> [Texto]:
=======

Héctor hijo -el escritor- hace también una suerte de retorno a la casa de los Abad Faciolince en El olvido que seremos. Desde ahí emerge Héctor el padre, el médico, el defensor de derechos humanos, el especialista en salud pública, el hombre al servicio de “las causas de los otros” (como rescata luminosamente el guionista David Trueba en la película realizada a partir de este libro y dirigida por su hermano Fernando). Entre Héctor y Héctor median las conversaciones, ciertas escenas cinematográficas, incontables horas pasadas en una comunión propia de la fe que se profesan ambos e innumerables abrazos. Sus besos sellan la mutua complicidad.
Los Kirsánov y los Abad puede que no sean ricos pero sí “acomodados” -como recuerda Cecilia Faciolince, madre de Héctor hijo-. Ambas familias estremecidas por el contexto socio político de su época respectiva. Nikolái no es Héctor Abad. Nikolái mantiene el statu quo y reflexiona con su hijo Arkadi mientras caminan juntos por el bosque. Héctor hijo, en cambio, presencia la inmersión y el compromiso profundo del padre con la gente vulnerada de su tiempo siempre como médico, nunca como político. Arkadi guarda similitudes con Héctor hijo cuando confrontan a sus mayores. El primero a través de la figura de su amigo, el nihilista Bazárov. El segundo lo hace directamente pues teme que los pronunciamientos de su padre Héctor Abad desde las columnas en el periódico El Colombiano, las aulas de la Facultad de Medicina y su presencia en las calles puedan ponerle en peligro.
La edición que unas arriesgadas catalanas hicieran de Padres e hijos me fue regalada por ellas mismas en una Feria del Libro de Guadalajara, un noviembre de 2006 en México. La foto que eligieron de portada se convirtió en una saeta ensartada en mi corazón. La cuidadosa traducción volvió esas páginas una lectura nocturna ritualizada. A tal punto que las dos veces que he dado a luz, ese ejemplar ha estado conmigo en la camilla donde me hicieron las cesáreas (para intriga y cierta resistencia por parte de mis ginecólogos de cabecera). Y nuestros hijos (que comparto con mi pareja, Andrés) tienen nombres rusos: Iván y Nicolás.
He regalado un puñado de veces El olvido que seremos porque no deja de parecerme la mejor manifestación de cariño que se pueda tener con alguien cercano. Un libro preciosamente tejido. Pero también he debido comprarme uno más para mí. El primero tiene las páginas surcadas, crujientes después de haberse mojado con esos arroyos de lágrimas que dejé sobre ellas. No puedo leerlo sin llorar. No es por desconsuelo y sí. No es por sentimentalismo pero también. Ni siquiera es por ser mamá y entender esa otra belleza que existe en el amor de un padre por su hijo. Pero sí. Sí es por eso. Y también porque el papelito que encuentra Héctor hijo en el bolsillo del padre asesinado cuando acaricia las ropas de Héctor Abad en la morgue contiene un soneto y una frase. Cuatro palabras que describen nuestra humanidad. La que da vida, la que a veces se ocupa en matar. La que entierra sus memorias pero también la que logra honrarlas soplando esas cuatro velas: El-olvido-que-seremos.
Y la película, bajo la batuta “zubin mehtatiana” del cineasta español Fernando Trueba, desdobla el libro. Al convertirlo en imágenes y diálogos vivos nos devuelve con tanta precisión como condolida aspereza a esa década de los 80 -herida abierta- que segó la vida de tantos hombres valientes como Héctor Abad en Colombia. Nos ayuda a deshacer el camino de crecer junto a nuestros hijos. Nos “contempla” en el más puro sentido antioqueño. Es decir, la película -como el libro- es un atado de consentimientos que arrullan y nos mandan a decir que ojalá se quieran mucho, apretaditos, los padres con sus hijos.

=======

> [Consigna 1]:
Según el texto sobre El olvido que seremos, ¿quién dirigió la película basada en ese libro?
> [Consigna 2]:
Transcriba del texto sobre El olvido que seremos el fragmento comprendido entre "Héctor hijo -el" y "la mutua complicidad.", ambos incluidos.
Utilice exclusivamente la información del texto.

> [Datos del ejercicio]:

=======

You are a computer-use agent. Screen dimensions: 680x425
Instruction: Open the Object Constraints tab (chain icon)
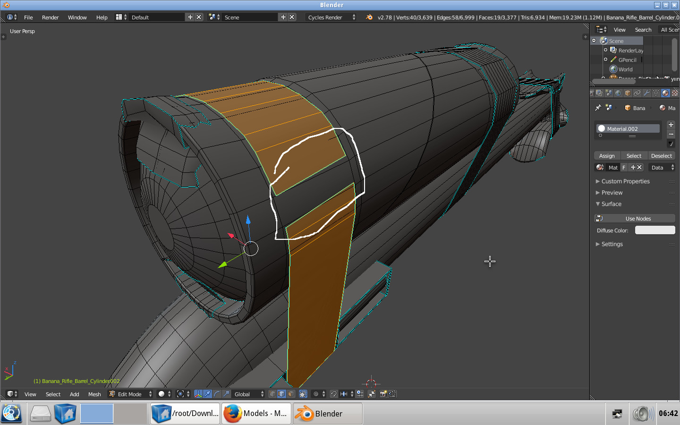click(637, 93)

=======

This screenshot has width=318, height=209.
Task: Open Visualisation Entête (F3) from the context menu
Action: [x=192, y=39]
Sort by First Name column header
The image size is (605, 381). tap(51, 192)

=======

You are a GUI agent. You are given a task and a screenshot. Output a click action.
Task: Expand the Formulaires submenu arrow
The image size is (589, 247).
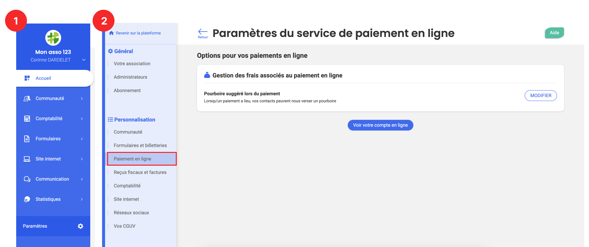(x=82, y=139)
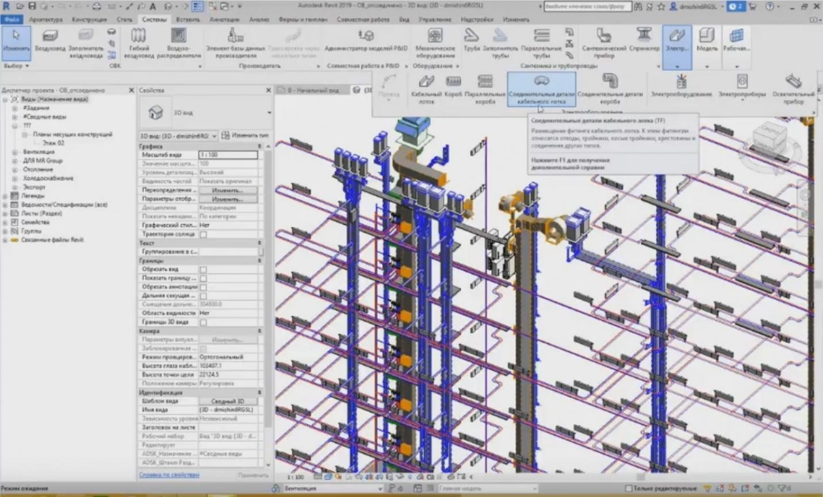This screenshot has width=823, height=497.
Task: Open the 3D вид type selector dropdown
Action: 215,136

=======

> [Respuesta escrita 1]:
El cineasta español Fernando Trueba.

> [Respuesta escrita 2]:
Héctor hijo -el escritor- hace también una suerte de retorno a la casa de los Abad Faciolince en El olvido que seremos. Desde ahí emerge Héctor el padre, el médico, el defensor de derechos humanos, el especialista en salud pública, el hombre al servicio de “las causas de los otros” (como rescata luminosamente el guionista David Trueba en la película realizada a partir de este libro y dirigida por su hermano Fernando). Entre Héctor y Héctor median las conversaciones, ciertas escenas cinematográficas, incontables horas pasadas en una comunión propia de la fe que se profesan ambos e innumerables abrazos. Sus besos sellan la mutua complicidad.